The Centers for Disease Control and Prevention is predicting the U.S. death toll from the coronavirus could hit 321,000 by mid-December. By then, hospitals could be overflowing with patients in many parts of the country — and some are already preparing.
A COVID-19 triage area has been set up in the lobby of Chicago's Rush University Medical Center to make room for an expected post-Thanksgiving surge. After Halloween, the hospital saw an uptick in cases.
Dr. Meeta Shah works in the emergency room. "There is a kind of overwhelming sense of apprehension as to what's going to come in the next 10 days," she said.
In California, health officials expect shortages in nurse-staffed intensive care unit beds in the next two weeks. The state has hit a record for daily coronavirus cases: More than 18,000 COVID-19 infections were reported Wednesday.
Overnight, the U.S. Supreme Court – now with Justice Amy Coney Barrett – blocked New York's strict congregation restrictions on houses of worship, which the court said were being treated more harshly than stores and gyms.
The Spano-Castiglia family from Connecticut has already paid the ultimate price.

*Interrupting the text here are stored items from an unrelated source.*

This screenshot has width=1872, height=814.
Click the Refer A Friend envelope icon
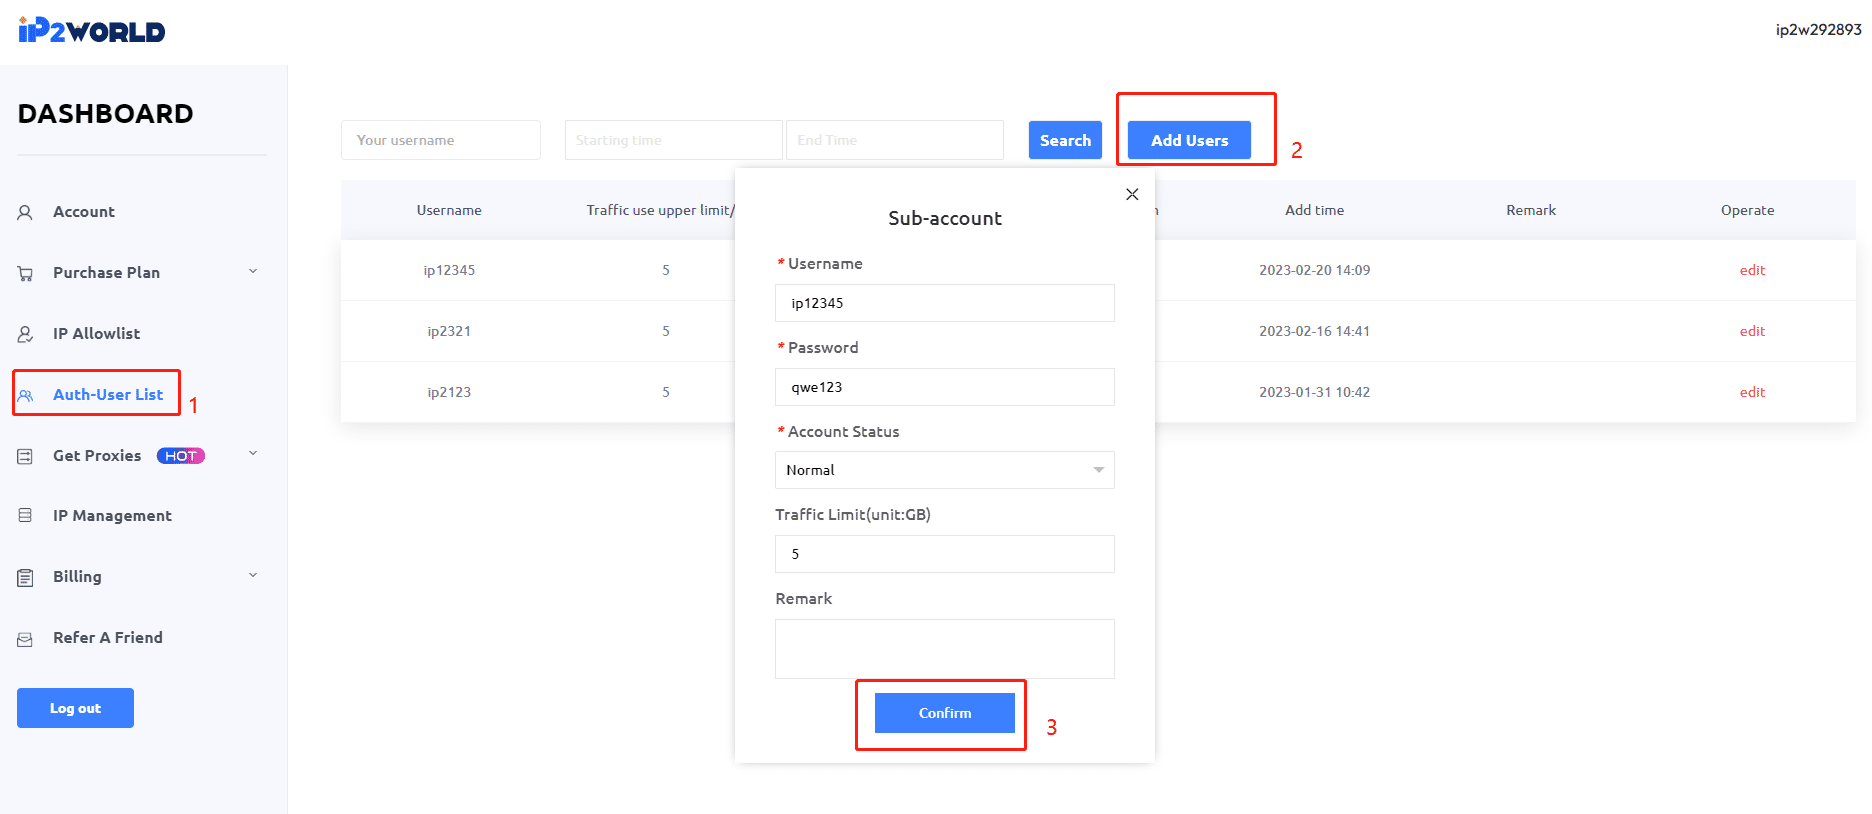26,639
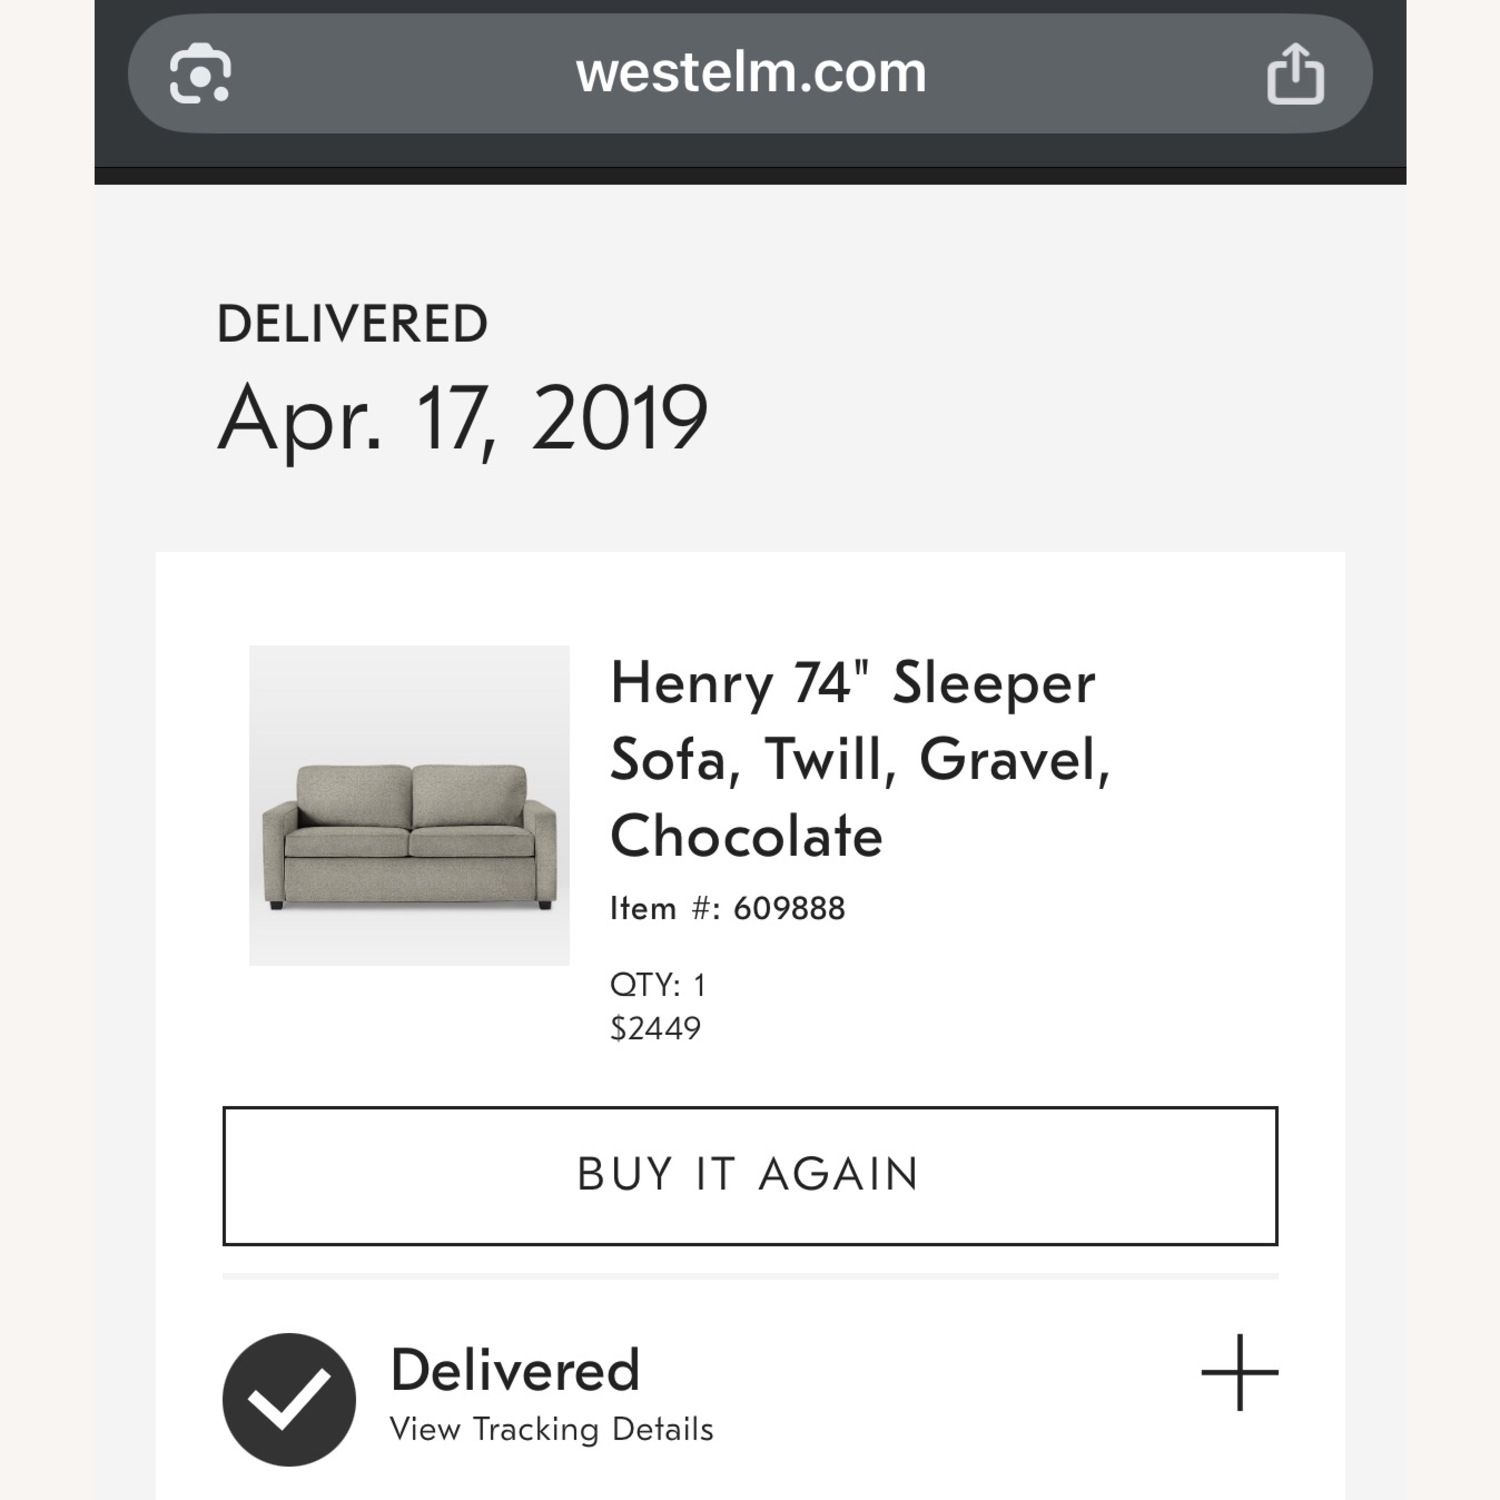Tap the divider line below BUY IT AGAIN
Image resolution: width=1500 pixels, height=1500 pixels.
point(748,1275)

CBS News first spoke to them in April after they lost their son and brother, Daniel, to the virus.
"We couldn't do anything for him. We couldn't, you know, go and comfort him," said Melissa Castiglia, Daniel's sister.
Now she and Daniel's mother, Mary Ann Spano, are trying to grapple with a Thanksgiving without him.
"I'm not doing good at all, to be perfectly honest," said Spano. "I get by through the day, and there's times that I just burst down and cry. He loved Thanksgiving, and it was always at my house, and he always sat next to me, and I just can't do it. I'm just not able to do it."
The family won't celebrate in the dining room where Daniel always sat next to his mother. Instead, they'll eat in the kitchen, and Spano will have to leave food outside her husband's door because he has COVID-19 as well and is quarantining.
When asked what she wants people to know this Thanksgiving given what her family has been through, Castiglia replied, "Enjoy your family, take lots of pictures because you never know when this could be your last time together."